Organisms get their traits from the DNA passed down by their parents, combined with the environmental conditions they experience during development and throughout life. Every living thing carries a set of genetic instructions encoded in its DNA, but those instructions don’t operate in isolation. The traits you actually see in an organism, from eye color to height to behavior, emerge from an ongoing interaction between genes and environment.
DNA, Genes, and Chromosomes
Inside nearly every cell of every organism sits a molecule called DNA. DNA is structured as two complementary strands twisted together, and each strand contains all the information needed to reconstruct the other. Stretches of DNA that code for specific proteins are called genes, and genes are bundled together on larger structures called chromosomes. Each gene specifies the structure of a single protein (or part of one), and those proteins do the actual work of building and running the body. The color of a flower petal, the shape of a beak, the texture of your hair: all of these start as instructions written in DNA.
Organisms typically carry two copies of each gene, one inherited from each parent. These copies don’t have to be identical. Different versions of the same gene are called alleles, and which combination of alleles you inherit determines the genetic starting point for a given trait.

_Description of the task_.
Answer these from the passage on inherited traits:
1. According to the opening paragraph, an ongoing interaction between which two things gives rise to an organism's observable traits?
2. What are stretches of DNA that code for specific proteins called?
3. What term does the passage use for different versions of the same gene?

_Supplied data_.

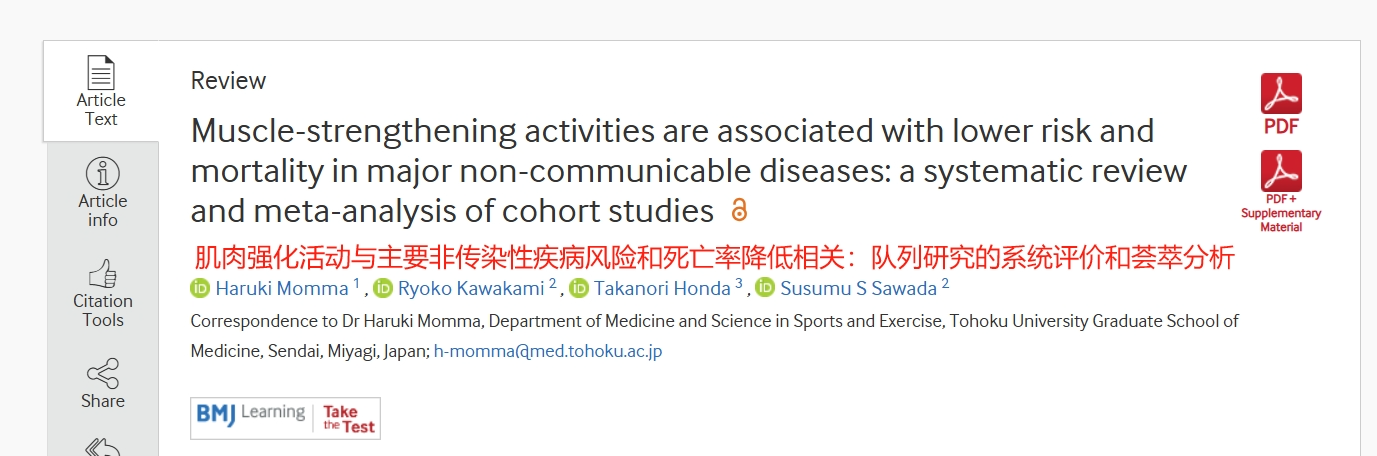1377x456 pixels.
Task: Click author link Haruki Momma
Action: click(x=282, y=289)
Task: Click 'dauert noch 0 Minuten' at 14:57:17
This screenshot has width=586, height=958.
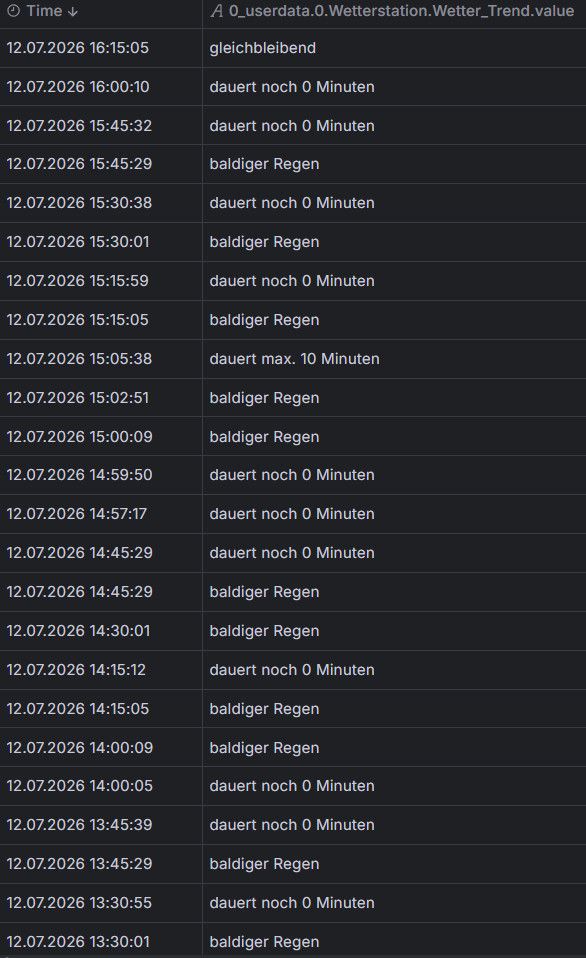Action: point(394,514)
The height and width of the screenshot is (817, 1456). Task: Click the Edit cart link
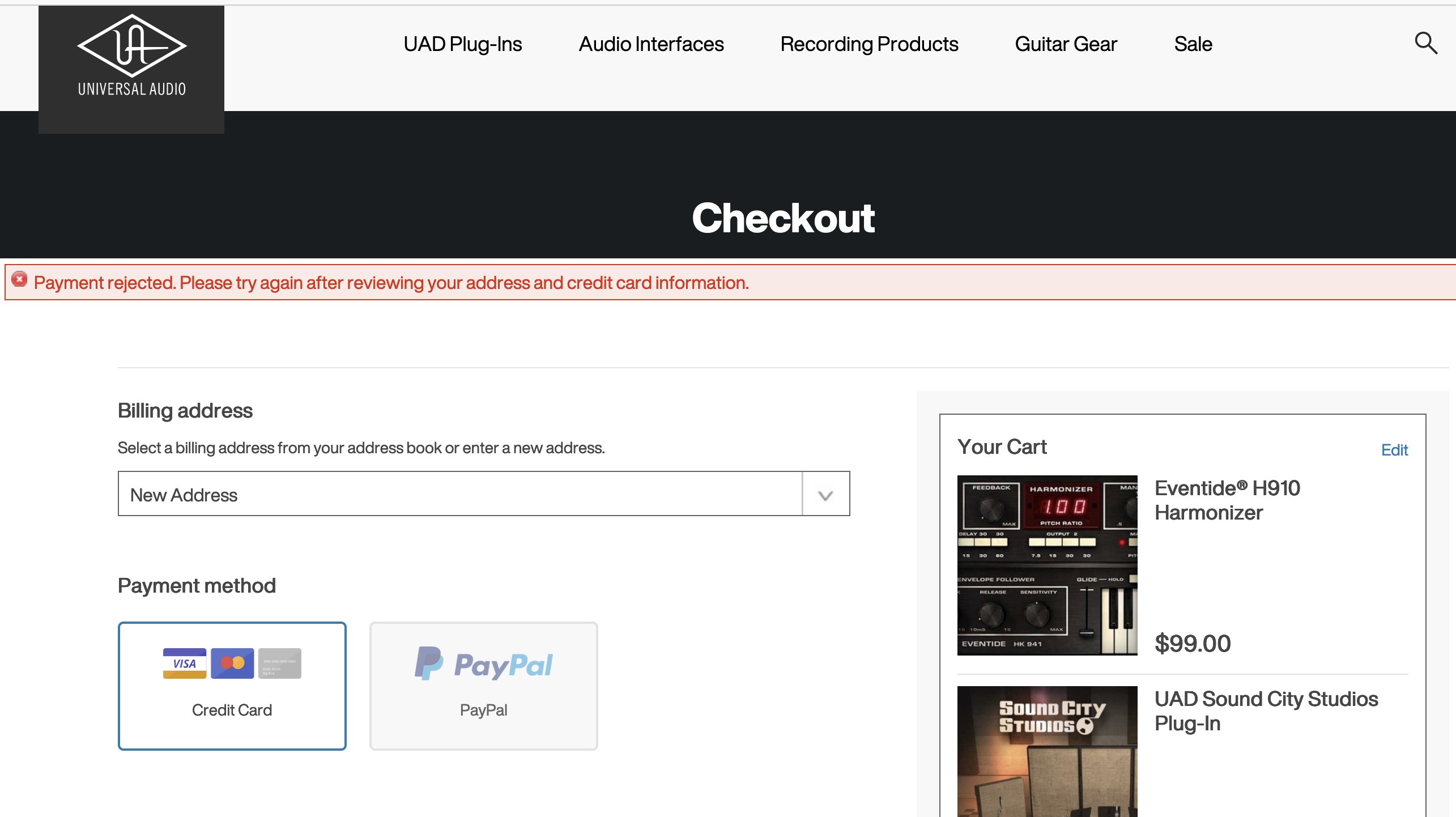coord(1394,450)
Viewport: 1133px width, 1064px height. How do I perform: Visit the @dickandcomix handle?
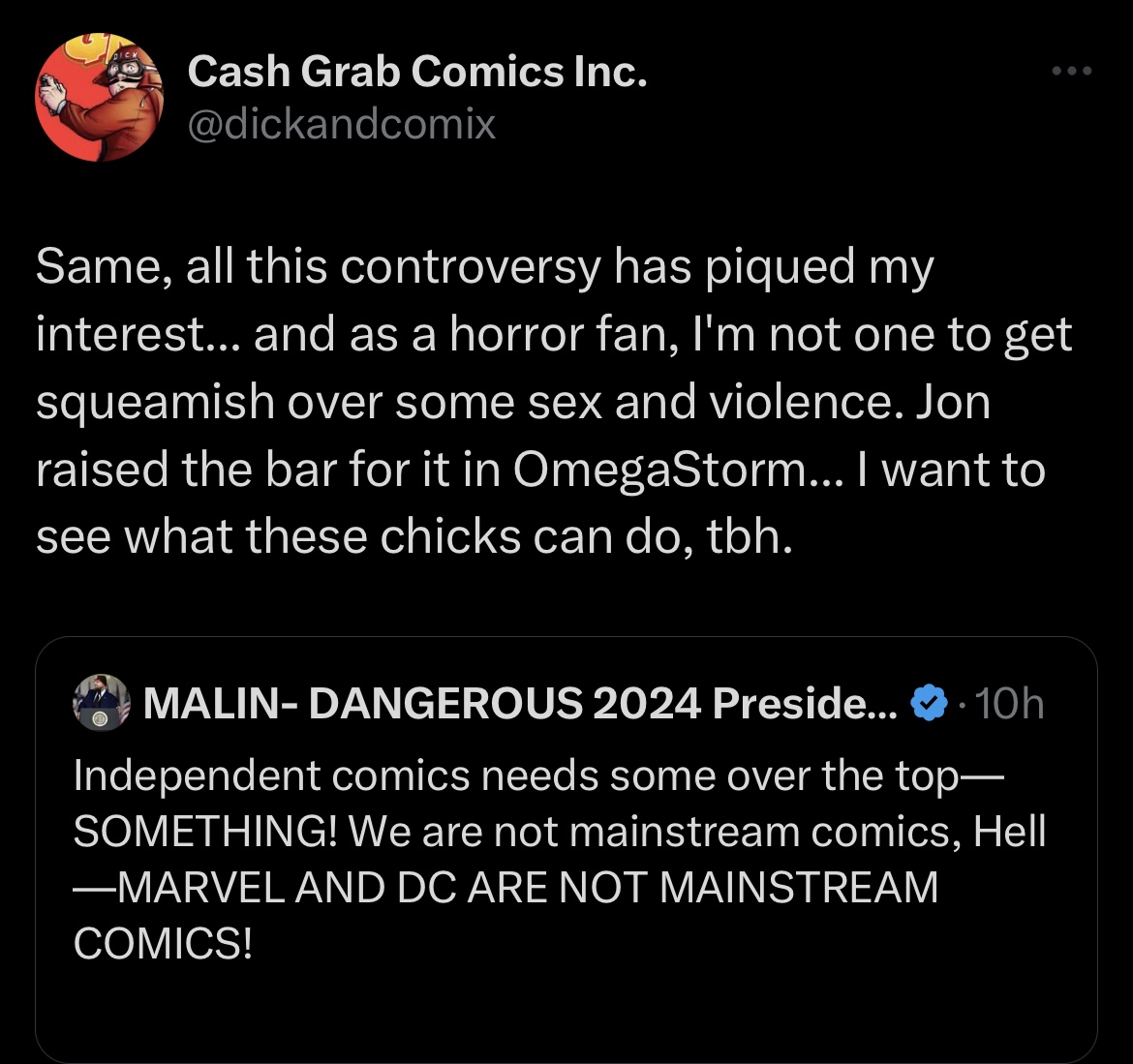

_Answer to this exercise_.
1. Genes and environment.
2. Genes.
3. Alleles.